Payer-side EMR-adjacent platforms have distinct design considerations. Five that shape payer-platform architectures.
Consideration 1: Coverage data as primary resource. Coverage resource is central for payers, unlike provider-side where Patient dominates. Design around Coverage lifecycle.
**Consideration 2: ExplanationOfBenefit at scale.** Payers generate massive EOB volumes (10s of millions monthly). Bulk-data-first architecture.
Consideration 3: Cross-payer member reconciliation. Members switching between payers. MPI federation across systems.
Consideration 4: Prior authorization workflow.
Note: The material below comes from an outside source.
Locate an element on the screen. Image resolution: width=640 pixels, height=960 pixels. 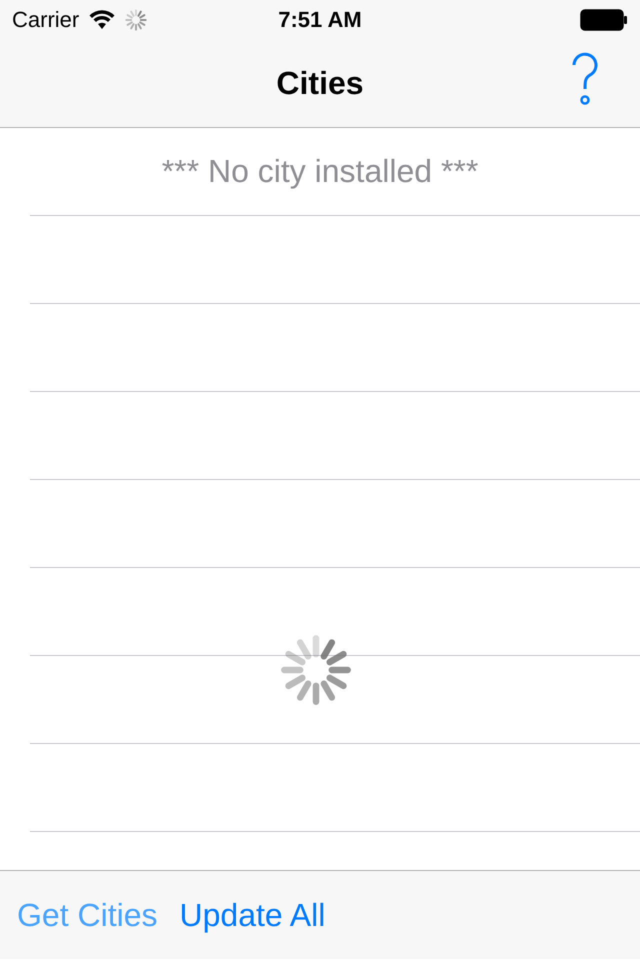
nav-title: Cities is located at coordinates (320, 84).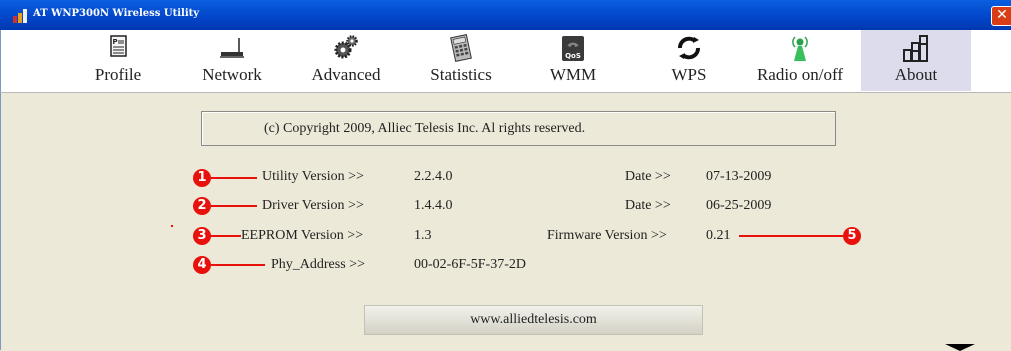  I want to click on eeprom-version-value: 1.3, so click(423, 236).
Da Vinci PAS profiles. Complex approval logic.
Consideration 5: Payer-specific terminology. ClaimResponse codes, ExplanationOfBenefit adjudication codes. Beyond standard SNOMED/LOINC.
Investment areas
1. Bulk data pipeline (very high volume). 2. MPI infrastructure for cross-payer. 3. Da Vinci profile implementation. 4. Payer-specific terminology. 5. Prior authorization workflow engine.
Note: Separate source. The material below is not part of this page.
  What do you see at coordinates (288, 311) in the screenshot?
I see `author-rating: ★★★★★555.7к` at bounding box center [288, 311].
Common payer-side mistakes
1. Provider-side thinking applied to payer. 2. Missing bulk data infrastructure. 3. Weak MPI federation. 4. Custom PA workflow instead of Da Vinci PAS. 5. Terminology binding drift.
Volume characteristics
| Data type | Typical volume |
|---|---|
| Coverage records | 100k-10M members |
| EOB records | 1M-100M per month |
| Prior auth requests | 10k-1M per month |
| Member enrollment | Continuous |
Vendor state (mid-2026)
| Solution | Payer focus | CMS-0057 compliance |
|---|---|---|
| Cognizant | Enterprise payer | Full |
| Availity | Payer integration | Full |
| Custom on Aidbox | Configurable | Custom |
| Custom on HAPI | Configurable | Custom |
Data quality prerequisites
1. $validate pass rate >97%. 2. Reference integrity >99%. 3. Terminology binding compliance >98%. 4. Duplicate rate <2%.
Payer-side platforms are a distinct FHIR use case. Understanding the five considerations above shapes reliable delivery.